* **WHAT YOU SHOULD DO**
When you reach the line containing "You are a GUI", please repeat it and every line after it exactly, through the end of the listing below, skipping pictures.
+++ DATA +++
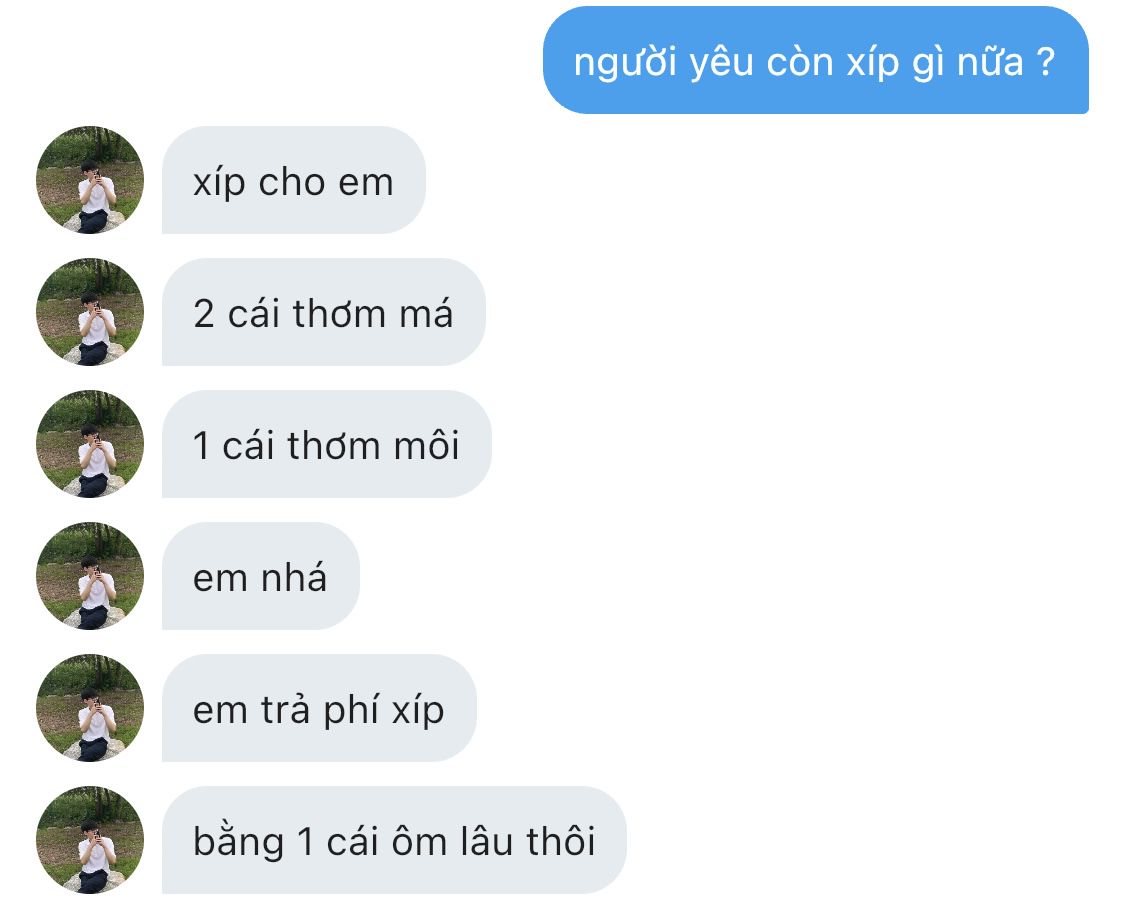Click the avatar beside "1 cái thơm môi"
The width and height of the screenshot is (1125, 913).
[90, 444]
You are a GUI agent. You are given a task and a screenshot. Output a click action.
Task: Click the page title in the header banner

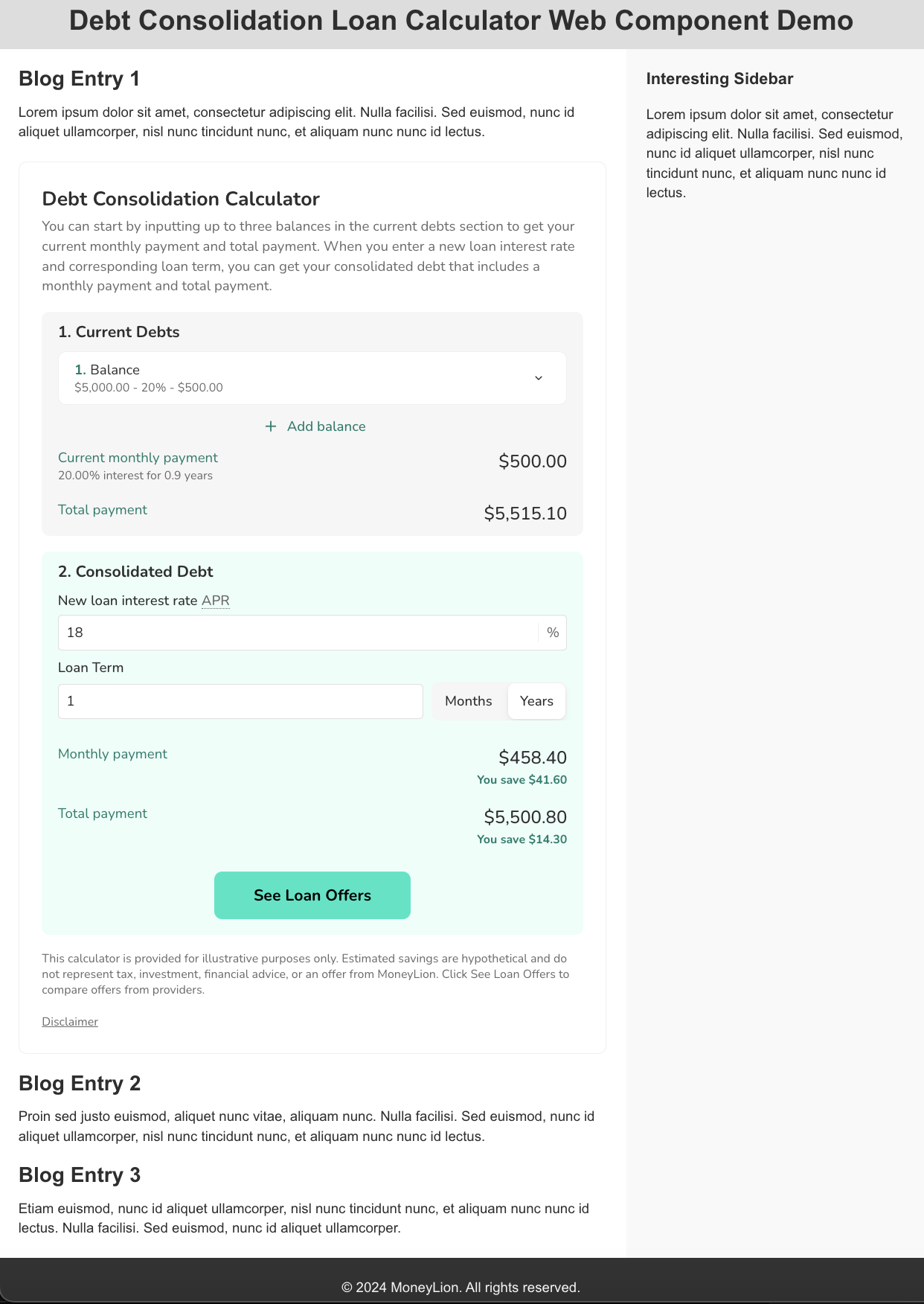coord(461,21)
+++
* **RESPONSE BOX**
You are a GUI agent. You are given a task and a screenshot. Output a click action.
Task: Click the page title in the header banner

coord(461,21)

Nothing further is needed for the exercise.